Após a deflagração da operação, a Câmara Municipal chegou a abrir uma comissão para cassar o mandato dos parlamentares, porém, um mandado de segurança de Maurílio Romano solicitava que a sessão fosse suspensa, alegando que não houve oportunidade de defesa. A Câmara entendeu que o mesmo deveria ser aplicado aos outros oito investigados. Um ano depois, a situação ainda tramita na Justiça, e o Legislativo diz que continua aguardando decisão judicial sobre o tema. 

 

As audiências
Estão marcadas para os dias 25, 28 e 29 de setembro as audiências com as testemunhas de acusação do caso dos honorários advocatícios de 28,35%, investigados na Operação Sevandija. Esse é um dos braços da operação que investiga a ex-prefeita Dárcy Vera. No processo estão inseridos, além de Dárcy, o ex-secretário e superintendente da Coderp e Daerp, Marco Antonio dos Santos, os advogados Maria Zuely Librandi, André Hentz e Sandro Rovani, e os advogados do ex-presidente do Sindicato dos Servidores Municipais, Wagner Rodrigues.

 

Lições da Operação
De acordo com o delegado da Polícia Federal, Edson Geraldo de Souza, chefe da PF em Ribeirão Preto, a Operação Sevandija pode fornecer informações importantes para a criação de mecanismos eficazes na transparência e no controle da administração municipal. 

O que vem depois da Sevandija?
Durante muito tempo nossa unidade teve uma forte atuação no combate ao tráfico de drogas. Em 2015, começamos uma diversificação, com ênfase em outros delitos, como crimes contra o sistema financeiro e corrupção, aperfeiçoando nossa unidade de inteligência. Passamos pela “Golden Boy” e, logo em seguida, veio a Sevandija. As investigações começaram em março de 2015 e se prolongaram até agosto de 2016, em conjunto com o Gaeco. A operação é um marco, ao lado de ações contra o tráfico, sem ênfase tão necessária na apreensão de drogas, mas também na distribuição e na estrutura do trafico de drogas. Em 2017, atingimos uma nova fase, com operações contra o crime. A Sevandija marca a evolução de nossa unidade de inteligência.

A proporção da operação era esperada?
Sabíamos que duas questões acabariam redundando em grande repercussão. Primeiro, o fato de se tratar de um ano eleitoral, e, também, a falta de recursos da administração municipal, que começava a aparecer.

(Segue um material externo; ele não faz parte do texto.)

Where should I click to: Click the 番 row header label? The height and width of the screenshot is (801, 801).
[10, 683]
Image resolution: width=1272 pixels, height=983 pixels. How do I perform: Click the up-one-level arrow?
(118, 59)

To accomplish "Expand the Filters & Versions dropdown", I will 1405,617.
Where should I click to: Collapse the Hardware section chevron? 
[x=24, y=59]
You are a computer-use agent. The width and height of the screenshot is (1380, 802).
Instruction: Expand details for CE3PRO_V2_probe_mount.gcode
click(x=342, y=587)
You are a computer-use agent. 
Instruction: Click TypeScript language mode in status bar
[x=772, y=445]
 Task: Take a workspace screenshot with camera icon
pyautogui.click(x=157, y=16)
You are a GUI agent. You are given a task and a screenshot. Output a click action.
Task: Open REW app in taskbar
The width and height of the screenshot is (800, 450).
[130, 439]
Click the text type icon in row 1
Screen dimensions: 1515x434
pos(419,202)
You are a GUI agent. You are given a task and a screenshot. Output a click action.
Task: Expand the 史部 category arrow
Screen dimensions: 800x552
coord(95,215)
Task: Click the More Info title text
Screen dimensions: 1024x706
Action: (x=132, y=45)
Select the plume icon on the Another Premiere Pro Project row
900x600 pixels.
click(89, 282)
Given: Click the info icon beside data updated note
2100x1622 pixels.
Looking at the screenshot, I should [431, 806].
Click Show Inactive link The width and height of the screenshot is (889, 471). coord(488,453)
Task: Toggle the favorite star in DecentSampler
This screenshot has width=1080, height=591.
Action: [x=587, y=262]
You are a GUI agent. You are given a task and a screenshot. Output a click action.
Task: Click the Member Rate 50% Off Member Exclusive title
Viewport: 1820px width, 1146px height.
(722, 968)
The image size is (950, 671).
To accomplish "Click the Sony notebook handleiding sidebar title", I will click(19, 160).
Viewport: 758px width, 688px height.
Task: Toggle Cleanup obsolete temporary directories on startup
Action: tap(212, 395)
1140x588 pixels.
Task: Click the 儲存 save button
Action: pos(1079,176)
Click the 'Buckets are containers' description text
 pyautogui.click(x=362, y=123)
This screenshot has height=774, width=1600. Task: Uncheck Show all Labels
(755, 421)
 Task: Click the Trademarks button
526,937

Como prevenir que novos núcleos de corrupção se formem na condução de Ribeirão Preto?
A operação em si objetivava apenas parar os crimes que vinham sendo cometidos e, ao mesmo tempo, responsabilizar os autores do fato. É claro que esperamos que, uma vez deflagrada uma ação desta magnitude, não se volte a ver os mesmos crimes nas mesmas máquinas administrativas. No entanto, a operação em si não é uma solução profilática. É necessário que, a partir da Sevandija, os poderes Executivo e Legislativo, assim como a sociedade, entendam o funcionamento desses crimes, criem e exijam mecanismos de controle e de transparência. Como acontece na Prefeitura e na Câmara? Como são feitas as contratações? Como são realizados os pagamentos das licitações? Precisamos ter mecanismos de transparência e de controle baseados no que a operação revelou. Isso sim é uma forma de evitar futuras práticas. Não se pode creditar à operação o efeito definitivo de não praticar crimes porque o indivíduo viu outras pessoas serem punidas.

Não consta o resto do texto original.